Your grandkids may very well experience climate-related famine, but hopefully they'll find solace in their parents being a few cm taller than the lactose intolerant.

This is a little bit of a ridiculous way to approach nutrition. My point is that very few people actually need cow's milk to the extent that the dairy industry would lead you to believe. A few cm does not negate that. Compared to most of human history we live in a time of nutritional abundance.

> In some countries cow milk is even subsidized

Because poor people consume it. Dairy products are also a replacement for meat if you're poor enough.

my understanding about this is that milk production is not subsidized so that poor people can afford it, but so that farmers can afford to continue producing it. in some places milk production is not profitable and farmers would go out of business without government support.

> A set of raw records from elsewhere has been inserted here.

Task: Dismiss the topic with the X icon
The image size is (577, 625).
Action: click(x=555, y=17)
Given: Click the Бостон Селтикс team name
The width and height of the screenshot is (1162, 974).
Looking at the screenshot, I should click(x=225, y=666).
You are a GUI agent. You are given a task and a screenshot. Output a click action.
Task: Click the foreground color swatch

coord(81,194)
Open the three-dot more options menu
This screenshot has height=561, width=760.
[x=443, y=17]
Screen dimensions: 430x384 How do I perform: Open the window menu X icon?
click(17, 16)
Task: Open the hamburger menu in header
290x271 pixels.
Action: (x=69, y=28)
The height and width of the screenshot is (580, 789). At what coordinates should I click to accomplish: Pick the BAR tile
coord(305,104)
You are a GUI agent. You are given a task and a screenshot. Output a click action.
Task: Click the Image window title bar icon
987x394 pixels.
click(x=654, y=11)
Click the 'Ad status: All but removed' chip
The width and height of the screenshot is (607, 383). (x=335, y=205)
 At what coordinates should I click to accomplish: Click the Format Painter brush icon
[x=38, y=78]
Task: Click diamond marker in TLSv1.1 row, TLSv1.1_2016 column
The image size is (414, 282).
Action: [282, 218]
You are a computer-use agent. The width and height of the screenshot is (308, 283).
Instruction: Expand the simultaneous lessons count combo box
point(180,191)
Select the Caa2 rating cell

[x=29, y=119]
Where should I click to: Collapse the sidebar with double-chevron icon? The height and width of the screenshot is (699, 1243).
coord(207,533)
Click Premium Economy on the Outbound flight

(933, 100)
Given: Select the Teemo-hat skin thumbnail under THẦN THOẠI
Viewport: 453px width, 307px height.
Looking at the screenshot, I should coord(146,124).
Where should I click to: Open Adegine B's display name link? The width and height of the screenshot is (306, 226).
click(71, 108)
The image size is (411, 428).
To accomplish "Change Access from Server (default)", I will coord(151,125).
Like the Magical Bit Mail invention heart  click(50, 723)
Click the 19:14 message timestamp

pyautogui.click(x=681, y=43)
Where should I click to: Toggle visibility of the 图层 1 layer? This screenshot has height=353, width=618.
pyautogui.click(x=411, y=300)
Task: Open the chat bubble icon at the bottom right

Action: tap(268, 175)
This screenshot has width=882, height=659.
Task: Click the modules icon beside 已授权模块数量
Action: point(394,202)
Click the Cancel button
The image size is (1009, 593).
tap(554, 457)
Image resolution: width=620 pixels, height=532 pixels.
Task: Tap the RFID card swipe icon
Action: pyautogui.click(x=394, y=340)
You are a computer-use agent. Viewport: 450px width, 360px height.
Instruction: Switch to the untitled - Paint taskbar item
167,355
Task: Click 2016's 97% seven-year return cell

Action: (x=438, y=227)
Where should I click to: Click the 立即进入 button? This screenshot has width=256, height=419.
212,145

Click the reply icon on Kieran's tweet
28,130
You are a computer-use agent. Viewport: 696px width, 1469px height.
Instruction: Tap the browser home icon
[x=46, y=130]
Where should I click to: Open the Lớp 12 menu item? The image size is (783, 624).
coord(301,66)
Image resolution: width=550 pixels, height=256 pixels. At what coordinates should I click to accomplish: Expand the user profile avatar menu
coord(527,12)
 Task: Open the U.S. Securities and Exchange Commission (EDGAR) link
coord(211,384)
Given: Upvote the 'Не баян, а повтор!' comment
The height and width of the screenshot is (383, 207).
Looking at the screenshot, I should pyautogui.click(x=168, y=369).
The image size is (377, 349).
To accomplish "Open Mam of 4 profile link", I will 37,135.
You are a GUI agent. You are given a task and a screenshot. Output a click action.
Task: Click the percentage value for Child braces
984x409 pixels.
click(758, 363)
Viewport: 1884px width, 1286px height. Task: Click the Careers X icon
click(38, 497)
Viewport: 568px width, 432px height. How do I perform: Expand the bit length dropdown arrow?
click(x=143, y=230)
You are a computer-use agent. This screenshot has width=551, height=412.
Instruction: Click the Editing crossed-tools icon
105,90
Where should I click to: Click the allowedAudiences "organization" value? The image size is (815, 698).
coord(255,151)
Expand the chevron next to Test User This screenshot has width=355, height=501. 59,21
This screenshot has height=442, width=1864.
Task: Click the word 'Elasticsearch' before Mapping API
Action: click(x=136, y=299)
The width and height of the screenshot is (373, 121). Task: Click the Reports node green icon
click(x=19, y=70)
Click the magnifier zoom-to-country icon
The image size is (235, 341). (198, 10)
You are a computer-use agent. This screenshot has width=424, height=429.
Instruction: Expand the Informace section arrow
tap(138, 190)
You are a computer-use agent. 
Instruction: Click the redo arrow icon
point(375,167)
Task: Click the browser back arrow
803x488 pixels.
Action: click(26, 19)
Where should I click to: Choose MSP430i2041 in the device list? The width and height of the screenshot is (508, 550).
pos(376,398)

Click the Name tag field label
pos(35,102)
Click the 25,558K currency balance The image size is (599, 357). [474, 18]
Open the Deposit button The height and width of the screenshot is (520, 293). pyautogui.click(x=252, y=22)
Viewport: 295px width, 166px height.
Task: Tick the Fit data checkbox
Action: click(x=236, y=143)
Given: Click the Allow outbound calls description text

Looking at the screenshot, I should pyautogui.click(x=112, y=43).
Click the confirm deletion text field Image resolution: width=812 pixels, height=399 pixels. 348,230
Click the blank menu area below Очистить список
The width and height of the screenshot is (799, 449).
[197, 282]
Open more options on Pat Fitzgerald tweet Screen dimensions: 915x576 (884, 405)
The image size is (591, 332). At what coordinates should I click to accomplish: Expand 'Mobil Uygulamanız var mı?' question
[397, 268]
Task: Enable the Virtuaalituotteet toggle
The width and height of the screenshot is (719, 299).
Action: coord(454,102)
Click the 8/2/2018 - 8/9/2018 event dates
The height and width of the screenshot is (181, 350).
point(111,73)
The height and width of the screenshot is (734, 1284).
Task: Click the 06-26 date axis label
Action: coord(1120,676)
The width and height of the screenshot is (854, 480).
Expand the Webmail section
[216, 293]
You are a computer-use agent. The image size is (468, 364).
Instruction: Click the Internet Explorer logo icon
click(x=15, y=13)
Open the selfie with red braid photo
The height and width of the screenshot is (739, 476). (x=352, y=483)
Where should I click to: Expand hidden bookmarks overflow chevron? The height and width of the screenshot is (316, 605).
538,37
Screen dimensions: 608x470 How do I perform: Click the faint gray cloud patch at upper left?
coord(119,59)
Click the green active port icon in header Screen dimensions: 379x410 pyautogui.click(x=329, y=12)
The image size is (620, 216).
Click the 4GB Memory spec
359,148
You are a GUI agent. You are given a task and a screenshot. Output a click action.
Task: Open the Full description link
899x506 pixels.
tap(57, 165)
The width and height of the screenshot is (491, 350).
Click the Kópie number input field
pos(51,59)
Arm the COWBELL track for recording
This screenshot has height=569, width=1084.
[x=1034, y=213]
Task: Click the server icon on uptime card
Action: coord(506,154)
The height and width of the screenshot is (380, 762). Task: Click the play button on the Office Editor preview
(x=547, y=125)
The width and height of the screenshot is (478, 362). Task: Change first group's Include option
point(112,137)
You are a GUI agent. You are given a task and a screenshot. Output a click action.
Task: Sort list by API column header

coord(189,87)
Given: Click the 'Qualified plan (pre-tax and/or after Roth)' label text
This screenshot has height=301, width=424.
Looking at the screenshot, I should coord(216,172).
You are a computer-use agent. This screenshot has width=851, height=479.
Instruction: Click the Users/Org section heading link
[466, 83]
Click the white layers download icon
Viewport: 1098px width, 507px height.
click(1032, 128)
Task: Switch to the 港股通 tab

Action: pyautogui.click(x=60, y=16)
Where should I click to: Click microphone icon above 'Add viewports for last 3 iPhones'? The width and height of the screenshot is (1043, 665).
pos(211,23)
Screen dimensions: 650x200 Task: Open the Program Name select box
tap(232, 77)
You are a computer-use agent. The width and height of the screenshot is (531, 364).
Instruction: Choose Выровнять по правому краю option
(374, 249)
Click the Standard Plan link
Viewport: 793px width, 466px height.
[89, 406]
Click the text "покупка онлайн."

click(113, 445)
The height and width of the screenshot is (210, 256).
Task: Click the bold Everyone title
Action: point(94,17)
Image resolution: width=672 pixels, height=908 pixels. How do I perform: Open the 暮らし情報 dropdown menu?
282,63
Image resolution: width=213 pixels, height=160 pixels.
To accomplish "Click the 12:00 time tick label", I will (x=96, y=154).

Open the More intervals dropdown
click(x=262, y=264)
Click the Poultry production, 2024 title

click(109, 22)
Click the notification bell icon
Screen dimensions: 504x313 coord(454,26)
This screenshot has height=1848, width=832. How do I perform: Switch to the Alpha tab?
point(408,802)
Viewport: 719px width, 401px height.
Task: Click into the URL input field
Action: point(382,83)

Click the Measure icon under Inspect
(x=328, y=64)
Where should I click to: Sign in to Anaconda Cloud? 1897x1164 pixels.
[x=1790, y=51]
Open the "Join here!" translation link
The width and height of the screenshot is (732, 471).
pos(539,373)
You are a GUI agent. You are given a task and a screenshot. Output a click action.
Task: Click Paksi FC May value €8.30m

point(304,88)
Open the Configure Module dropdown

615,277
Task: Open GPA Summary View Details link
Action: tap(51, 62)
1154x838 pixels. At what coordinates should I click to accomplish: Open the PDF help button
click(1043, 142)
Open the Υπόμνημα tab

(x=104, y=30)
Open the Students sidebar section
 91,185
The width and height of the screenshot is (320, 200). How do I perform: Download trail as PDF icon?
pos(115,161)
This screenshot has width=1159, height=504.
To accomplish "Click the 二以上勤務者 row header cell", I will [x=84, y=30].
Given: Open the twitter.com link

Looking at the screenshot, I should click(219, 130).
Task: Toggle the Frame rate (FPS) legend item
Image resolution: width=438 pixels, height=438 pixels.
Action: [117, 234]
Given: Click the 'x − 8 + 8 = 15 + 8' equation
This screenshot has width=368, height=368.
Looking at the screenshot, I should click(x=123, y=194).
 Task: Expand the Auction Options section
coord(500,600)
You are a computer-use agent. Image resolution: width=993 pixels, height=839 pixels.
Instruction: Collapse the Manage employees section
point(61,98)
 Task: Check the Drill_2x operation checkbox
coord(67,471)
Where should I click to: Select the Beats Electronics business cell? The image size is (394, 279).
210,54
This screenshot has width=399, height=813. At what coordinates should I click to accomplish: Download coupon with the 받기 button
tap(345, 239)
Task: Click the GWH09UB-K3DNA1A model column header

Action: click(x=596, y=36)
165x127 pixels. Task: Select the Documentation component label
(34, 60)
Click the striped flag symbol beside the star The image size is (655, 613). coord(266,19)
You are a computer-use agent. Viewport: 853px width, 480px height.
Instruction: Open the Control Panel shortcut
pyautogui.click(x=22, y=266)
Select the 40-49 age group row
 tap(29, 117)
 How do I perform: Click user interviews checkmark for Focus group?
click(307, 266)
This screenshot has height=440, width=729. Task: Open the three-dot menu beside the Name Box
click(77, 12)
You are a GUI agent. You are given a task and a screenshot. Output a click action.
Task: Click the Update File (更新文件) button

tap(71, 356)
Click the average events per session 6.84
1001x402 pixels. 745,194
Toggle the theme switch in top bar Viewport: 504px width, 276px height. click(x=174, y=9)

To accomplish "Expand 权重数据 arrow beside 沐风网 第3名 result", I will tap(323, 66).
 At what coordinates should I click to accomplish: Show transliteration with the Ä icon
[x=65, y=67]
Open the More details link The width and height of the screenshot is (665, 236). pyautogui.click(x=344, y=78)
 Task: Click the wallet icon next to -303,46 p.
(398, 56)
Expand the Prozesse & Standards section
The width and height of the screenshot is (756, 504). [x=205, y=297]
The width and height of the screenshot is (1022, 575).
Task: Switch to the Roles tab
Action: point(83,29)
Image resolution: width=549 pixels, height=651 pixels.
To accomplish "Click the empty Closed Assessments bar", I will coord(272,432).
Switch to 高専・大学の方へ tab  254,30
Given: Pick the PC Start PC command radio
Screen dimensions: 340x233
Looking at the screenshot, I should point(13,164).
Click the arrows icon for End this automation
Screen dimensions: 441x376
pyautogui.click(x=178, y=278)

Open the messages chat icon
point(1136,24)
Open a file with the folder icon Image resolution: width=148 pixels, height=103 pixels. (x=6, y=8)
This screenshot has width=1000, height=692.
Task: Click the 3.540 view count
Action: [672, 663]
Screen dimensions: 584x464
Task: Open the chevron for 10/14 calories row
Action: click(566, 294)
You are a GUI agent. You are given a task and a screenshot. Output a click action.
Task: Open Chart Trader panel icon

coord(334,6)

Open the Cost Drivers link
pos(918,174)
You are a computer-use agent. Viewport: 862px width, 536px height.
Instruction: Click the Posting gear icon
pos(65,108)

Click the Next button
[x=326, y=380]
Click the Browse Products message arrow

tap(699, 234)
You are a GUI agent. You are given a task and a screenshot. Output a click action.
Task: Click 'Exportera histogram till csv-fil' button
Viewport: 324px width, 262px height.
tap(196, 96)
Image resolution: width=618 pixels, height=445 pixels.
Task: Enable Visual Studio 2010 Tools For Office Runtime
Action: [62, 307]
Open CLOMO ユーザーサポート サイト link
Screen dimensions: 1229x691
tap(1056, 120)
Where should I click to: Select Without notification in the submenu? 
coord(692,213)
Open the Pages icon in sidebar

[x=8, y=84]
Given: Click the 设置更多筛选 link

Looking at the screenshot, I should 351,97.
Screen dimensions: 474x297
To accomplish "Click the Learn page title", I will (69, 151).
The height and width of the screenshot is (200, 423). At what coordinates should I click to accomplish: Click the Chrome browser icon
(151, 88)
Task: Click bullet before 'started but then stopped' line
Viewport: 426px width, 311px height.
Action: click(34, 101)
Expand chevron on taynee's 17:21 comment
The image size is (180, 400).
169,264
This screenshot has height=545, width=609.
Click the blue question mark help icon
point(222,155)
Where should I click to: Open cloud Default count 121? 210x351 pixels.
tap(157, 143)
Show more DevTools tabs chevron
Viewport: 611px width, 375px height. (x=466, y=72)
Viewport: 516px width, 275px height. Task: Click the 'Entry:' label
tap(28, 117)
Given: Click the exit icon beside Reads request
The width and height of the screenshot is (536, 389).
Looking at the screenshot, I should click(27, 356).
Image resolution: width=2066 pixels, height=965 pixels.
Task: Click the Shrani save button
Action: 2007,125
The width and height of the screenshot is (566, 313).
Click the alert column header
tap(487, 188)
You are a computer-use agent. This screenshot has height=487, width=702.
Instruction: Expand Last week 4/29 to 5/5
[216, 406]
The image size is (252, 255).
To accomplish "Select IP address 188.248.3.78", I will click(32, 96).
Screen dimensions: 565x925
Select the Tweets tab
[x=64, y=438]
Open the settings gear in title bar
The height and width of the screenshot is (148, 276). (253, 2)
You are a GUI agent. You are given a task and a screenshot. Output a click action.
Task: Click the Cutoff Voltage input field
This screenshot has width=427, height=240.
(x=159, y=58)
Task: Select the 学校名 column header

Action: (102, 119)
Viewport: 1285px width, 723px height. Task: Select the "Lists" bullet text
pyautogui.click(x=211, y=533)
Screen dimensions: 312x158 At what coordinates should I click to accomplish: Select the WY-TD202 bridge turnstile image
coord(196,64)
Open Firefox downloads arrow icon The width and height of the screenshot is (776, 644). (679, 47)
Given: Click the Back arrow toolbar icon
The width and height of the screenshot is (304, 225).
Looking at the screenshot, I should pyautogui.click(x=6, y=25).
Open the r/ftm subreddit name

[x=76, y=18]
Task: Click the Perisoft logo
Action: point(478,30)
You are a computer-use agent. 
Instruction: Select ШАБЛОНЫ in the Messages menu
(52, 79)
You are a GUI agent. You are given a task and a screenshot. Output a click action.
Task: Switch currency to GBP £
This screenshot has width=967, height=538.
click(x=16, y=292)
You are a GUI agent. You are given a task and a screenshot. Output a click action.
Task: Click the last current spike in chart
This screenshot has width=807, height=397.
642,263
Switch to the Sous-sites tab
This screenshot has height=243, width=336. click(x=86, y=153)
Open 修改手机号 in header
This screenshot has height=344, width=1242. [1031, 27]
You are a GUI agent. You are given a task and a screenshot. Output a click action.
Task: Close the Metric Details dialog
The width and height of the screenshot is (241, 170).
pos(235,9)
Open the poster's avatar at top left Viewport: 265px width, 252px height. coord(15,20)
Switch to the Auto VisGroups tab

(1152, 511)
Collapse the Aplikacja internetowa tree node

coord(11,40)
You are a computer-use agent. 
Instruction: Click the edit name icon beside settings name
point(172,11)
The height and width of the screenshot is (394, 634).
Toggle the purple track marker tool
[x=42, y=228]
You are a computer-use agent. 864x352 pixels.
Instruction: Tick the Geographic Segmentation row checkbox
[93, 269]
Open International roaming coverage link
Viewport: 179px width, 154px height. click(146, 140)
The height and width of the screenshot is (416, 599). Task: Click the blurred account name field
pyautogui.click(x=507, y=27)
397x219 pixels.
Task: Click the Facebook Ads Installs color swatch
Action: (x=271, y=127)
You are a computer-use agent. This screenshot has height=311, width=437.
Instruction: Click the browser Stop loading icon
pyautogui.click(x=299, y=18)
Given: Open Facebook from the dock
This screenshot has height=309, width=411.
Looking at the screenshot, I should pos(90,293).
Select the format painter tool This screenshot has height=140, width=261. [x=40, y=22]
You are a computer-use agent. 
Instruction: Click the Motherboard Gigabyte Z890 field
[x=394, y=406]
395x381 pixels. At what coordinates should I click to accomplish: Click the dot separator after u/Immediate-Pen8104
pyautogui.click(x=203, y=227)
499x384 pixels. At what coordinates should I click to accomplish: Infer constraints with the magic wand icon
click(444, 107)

the price they get paid for their milk does not depend on what the consumers would be willing to pay, but on the large milk production companies who buy all their milk and dictate what they are willing to pay, and without subsidies they would simply buy their milk elsewhere.

> milk production is not subsidized so that poor people can afford it, but so that farmers can afford to continue producing it.

Yes, because poor people can't afford to pay the prices required to sustain enough production. And because dairy is a staple, especially in rough times, it's in governments' interest to maintain production.

Depends upon where you are in the world. In rich countries local producers are outcompeted by producers in lower cost regions. Without price supports the local industry would collapse.

If a country's food supply becomes completely dependent upon imports, then this gives the exporter political power over the importer, and also reduces the importer's resilience to disasters.

according to some sources we have overproduction of milk worldwide. so stopping subsidies will not raise the price of milk on the market. it will only put those farmers out of business that don't have a profitable milk production.

the choice is between subsidizing farmers to produce milk or paying them welfare checks.

the EU is doing this, and they don't exactly have a problem with lots of poor people not being able to afford higher milk prices. more likely higher prices would lead to less consumption even among those that could afford it.

I mean, keep in mind milk = cheese as well. Cream. Yogurt. All the derivative products like infant formula. Tons of canned and dry goods.
yes of course. that doesn't change anything. infant formula is already very expensive. poor people can't afford anything but their own breast milk for their babies.